We all have that friend who dislikes a certain song or band because they believe the lyrics “make no sense.”
“Well then you’re just not thinking about it enough,” is usually my response.
To cover the instrumental part quickly, the band keeps the same beat throughout the song. Of course, to avoid repetition, there is some variation as certain instruments overpower the others like the bass guitar during the first verse or the electric guitar during the second one.
But before I get into the lyrics, I want to mention the structure, because frankly, I can’t seem to find a chorus; it looks like six verses.
Six is symbolic in many ways, particularly biblically, since we (humans) were created on the sixth day.

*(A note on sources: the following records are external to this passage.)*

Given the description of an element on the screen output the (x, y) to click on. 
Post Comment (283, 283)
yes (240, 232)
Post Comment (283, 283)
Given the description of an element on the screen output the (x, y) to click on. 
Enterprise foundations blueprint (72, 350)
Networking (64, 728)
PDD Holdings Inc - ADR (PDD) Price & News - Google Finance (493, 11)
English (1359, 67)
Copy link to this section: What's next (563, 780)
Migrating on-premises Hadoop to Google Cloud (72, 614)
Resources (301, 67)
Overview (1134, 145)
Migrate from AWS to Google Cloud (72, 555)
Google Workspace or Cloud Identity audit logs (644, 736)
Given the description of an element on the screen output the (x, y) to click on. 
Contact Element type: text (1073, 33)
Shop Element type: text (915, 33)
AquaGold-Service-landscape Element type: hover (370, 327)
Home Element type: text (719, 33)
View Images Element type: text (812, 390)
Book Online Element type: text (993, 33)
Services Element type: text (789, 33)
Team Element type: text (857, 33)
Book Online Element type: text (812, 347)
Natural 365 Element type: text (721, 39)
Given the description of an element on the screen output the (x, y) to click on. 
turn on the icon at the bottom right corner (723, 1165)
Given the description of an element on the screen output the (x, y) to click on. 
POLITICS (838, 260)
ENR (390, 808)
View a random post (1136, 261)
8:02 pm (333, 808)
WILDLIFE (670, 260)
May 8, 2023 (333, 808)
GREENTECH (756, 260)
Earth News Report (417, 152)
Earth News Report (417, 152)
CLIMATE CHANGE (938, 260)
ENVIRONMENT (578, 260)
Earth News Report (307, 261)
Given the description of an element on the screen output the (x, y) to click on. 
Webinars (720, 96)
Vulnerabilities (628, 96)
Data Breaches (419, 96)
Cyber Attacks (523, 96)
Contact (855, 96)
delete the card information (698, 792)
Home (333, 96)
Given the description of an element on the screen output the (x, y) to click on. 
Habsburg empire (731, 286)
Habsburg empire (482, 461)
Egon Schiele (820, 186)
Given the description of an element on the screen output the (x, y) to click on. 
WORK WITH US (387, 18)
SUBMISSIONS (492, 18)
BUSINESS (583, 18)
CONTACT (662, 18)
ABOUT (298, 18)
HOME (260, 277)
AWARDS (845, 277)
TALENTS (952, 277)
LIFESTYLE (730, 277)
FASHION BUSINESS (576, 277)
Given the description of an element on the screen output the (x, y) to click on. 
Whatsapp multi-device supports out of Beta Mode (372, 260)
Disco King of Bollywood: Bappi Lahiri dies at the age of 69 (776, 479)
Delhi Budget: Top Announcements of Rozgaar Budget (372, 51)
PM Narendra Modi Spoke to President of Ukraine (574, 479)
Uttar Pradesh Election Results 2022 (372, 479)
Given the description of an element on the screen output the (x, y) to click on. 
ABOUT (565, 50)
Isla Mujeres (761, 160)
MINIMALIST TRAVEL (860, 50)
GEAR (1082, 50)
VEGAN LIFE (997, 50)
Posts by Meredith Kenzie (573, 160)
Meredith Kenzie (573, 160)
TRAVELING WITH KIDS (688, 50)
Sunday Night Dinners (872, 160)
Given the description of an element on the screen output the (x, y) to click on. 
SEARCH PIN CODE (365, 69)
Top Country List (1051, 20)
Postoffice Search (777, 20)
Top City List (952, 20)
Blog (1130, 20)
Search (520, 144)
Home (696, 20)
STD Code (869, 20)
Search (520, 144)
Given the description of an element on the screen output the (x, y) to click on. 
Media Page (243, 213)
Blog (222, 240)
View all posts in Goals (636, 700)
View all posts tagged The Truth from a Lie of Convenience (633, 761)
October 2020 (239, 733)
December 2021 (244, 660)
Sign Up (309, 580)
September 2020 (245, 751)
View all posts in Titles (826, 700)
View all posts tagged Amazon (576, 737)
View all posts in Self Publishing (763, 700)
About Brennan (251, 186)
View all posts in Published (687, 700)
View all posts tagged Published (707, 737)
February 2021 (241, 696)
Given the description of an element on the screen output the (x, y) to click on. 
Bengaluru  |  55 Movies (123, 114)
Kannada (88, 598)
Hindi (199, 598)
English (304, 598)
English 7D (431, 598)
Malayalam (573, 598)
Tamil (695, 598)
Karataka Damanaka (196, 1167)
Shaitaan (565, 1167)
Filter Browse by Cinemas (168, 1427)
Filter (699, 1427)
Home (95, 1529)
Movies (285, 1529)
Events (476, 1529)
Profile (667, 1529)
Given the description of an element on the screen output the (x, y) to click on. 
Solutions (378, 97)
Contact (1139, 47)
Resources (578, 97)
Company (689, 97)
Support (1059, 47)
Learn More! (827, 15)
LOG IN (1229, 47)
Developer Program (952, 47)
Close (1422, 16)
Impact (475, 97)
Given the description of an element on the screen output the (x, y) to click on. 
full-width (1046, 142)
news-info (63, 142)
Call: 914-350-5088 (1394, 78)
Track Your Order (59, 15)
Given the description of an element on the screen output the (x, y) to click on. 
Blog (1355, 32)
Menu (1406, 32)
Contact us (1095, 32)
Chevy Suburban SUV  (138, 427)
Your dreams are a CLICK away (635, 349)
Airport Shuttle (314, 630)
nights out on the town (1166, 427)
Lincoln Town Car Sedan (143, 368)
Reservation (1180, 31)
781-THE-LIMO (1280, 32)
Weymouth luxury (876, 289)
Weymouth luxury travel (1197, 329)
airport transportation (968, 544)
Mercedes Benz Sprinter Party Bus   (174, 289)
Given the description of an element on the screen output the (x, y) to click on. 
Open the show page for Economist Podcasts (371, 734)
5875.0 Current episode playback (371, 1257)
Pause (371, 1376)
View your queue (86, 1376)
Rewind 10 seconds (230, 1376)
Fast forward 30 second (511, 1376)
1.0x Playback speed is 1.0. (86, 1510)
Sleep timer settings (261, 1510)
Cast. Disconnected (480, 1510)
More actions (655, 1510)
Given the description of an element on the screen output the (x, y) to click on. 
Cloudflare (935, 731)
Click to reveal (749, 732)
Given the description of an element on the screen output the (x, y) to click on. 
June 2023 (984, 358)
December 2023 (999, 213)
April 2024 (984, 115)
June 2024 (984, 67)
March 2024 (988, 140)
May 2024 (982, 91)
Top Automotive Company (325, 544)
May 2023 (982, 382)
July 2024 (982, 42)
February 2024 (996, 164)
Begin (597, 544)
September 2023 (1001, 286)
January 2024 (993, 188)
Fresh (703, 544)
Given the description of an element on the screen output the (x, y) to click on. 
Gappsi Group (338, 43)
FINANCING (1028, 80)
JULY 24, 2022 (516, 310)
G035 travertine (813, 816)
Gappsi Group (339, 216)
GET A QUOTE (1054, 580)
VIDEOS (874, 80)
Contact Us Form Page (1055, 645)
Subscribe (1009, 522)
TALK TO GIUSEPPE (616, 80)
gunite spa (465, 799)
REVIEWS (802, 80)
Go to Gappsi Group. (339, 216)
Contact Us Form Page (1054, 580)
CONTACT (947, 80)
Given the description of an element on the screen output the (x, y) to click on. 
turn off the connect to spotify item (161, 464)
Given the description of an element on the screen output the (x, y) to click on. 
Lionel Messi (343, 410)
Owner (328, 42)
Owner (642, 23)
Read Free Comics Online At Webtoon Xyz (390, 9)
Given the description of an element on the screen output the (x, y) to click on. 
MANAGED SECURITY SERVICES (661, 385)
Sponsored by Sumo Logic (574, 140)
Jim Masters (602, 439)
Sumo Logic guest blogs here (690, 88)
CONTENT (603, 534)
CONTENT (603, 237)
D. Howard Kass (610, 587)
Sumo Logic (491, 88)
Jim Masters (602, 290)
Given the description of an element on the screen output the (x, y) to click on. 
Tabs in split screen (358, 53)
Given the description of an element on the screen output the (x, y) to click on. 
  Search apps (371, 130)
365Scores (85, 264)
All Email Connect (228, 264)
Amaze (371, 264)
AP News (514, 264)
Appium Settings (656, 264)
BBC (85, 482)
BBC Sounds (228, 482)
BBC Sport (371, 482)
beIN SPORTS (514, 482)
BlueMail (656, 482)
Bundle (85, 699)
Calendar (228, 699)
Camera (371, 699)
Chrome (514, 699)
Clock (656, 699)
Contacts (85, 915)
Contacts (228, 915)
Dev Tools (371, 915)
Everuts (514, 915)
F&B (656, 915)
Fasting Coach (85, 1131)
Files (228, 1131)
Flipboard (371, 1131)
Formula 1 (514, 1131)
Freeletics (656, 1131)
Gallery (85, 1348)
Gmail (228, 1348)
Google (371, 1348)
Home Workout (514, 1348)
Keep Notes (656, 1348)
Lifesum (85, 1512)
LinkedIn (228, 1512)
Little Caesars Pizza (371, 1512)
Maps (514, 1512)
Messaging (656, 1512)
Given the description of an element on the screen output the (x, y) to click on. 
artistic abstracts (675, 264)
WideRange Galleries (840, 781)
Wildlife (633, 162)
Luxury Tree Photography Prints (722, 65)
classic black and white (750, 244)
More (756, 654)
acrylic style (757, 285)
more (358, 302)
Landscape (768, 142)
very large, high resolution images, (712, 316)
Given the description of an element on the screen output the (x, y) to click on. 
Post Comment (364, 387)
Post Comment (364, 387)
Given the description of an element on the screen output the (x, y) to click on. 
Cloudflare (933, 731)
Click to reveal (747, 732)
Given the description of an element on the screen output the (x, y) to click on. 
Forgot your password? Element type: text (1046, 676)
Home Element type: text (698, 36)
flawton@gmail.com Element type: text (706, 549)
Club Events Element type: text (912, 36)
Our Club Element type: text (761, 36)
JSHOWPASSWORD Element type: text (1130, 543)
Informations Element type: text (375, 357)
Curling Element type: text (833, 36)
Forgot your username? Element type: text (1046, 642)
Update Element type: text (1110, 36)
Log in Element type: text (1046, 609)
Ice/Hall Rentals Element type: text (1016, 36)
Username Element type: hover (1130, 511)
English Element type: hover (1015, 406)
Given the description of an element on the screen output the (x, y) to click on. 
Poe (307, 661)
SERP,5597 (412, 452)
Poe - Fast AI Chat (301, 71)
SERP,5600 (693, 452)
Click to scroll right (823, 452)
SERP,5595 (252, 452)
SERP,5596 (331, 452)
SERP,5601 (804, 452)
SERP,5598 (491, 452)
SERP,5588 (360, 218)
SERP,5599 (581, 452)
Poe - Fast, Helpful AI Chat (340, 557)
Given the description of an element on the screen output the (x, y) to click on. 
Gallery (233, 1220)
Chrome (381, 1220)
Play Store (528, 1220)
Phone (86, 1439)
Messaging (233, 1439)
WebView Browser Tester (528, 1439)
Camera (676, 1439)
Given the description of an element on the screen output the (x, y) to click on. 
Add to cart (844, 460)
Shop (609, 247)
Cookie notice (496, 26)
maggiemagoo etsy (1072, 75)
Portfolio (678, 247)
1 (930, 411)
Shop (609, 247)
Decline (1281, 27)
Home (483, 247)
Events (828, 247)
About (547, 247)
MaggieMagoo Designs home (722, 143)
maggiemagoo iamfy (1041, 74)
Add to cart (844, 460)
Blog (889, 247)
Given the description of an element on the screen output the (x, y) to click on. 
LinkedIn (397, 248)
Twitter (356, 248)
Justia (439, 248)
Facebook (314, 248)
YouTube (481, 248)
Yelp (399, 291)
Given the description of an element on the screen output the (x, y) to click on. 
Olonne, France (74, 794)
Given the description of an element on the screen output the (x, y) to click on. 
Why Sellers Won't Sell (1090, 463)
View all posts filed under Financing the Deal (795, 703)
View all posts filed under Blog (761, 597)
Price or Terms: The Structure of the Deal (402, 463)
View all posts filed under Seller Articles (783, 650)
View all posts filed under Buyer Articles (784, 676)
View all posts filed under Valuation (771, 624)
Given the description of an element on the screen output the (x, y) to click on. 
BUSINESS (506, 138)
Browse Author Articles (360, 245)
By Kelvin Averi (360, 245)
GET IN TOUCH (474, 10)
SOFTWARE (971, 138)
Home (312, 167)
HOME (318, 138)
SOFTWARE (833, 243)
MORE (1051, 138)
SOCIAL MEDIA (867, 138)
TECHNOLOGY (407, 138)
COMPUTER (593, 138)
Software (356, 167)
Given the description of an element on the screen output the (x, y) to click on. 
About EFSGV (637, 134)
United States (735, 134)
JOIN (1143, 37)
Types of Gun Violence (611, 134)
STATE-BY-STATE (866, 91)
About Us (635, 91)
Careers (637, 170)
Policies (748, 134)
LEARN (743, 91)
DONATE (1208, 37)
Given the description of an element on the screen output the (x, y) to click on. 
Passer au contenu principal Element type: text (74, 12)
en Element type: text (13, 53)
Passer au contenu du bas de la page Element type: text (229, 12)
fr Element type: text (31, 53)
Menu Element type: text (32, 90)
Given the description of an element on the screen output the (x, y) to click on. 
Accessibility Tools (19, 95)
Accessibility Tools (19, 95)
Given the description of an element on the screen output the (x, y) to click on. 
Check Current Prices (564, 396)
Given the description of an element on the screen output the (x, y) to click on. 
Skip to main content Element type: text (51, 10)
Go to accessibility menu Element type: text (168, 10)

But before too many theories are thrown around, let’s get into the lyrics and see if we can conclude why there are six verses from there.
First thing’s first: the title. “Hear Them Coming” is sung one time in the second verse. There are two notable deviations – “feel them coming” in the third verse, and “hearing the call” in the fourth and sixth. Nonetheless, this begs the question:
Who are the them that our singer is referring to?
Let’s look at verses 2 and 3:
Hear them coming, climbing up the stairs.
My mind’s a liar trying to keep me here.
See the rival hoping to keep me tied.
Now I’m older, now I see the sides.
Feel them coming, creeping up the door.
Yeah, I’m lonely, yeah, I’m in for more,
a different touch, something to keep me calm
when it’s going, when it’s on.
You’d like to think he’s talking about a breakup that happened quite some time ago. The fact that he’s lonely and looking for a different touch indicate this. Furthermore, his lying mind could be that irrational sense of hope that many of us, as humans, have. Like when we’re on a 15 game losing streak and when we get ready for the 16th one, we reason that “oh, I have to win now since I already lost 15,” when really there’s nothing to prove that to be true. That being said, his brain is likely nudging him into a false sense of being able to reclaim the relationship that was lost, and he doesn’t take kindly to that, as he then addresses his mind as “the rival” in the very next sentence.
But who’s “climbing up the stairs,” and “creeping up the door?”
This is all an elaborate metaphor for the stairs/door to his mind, and the “them” are simply feelings and emotions. What kind of emotions they are, I can’t tell, but they’ve definitely found their way into his head.
With all this in mind, it’s pretty convincing that this entire song is an internal conflict, but to clarify the aforementioned point, let’s look at the last verse:
Hearing the call, and I see what it’s done.
I’m feeling the stars and the fright,
five in the morning when I know what it does,
I see that it slows me down.
At this point, the band has picked up to be as loud as they can be, which indicates that this “call” coming from “them” is about to be resolved. The most important part of this stanza is the singer’s realization that his emotions (since we agreed that that’s what the “them” is) are only slowing him down since they only cause him to feel “the stars and the fright.” With this epiphany, we now know that these emotions that are created by his mind ‒ or “rival” ‒ are the bad guys in this conflict, and by the song’s end, he has conquered them.
Alas, I still have no idea why there are six verses. I’ll leave that to you to figure out.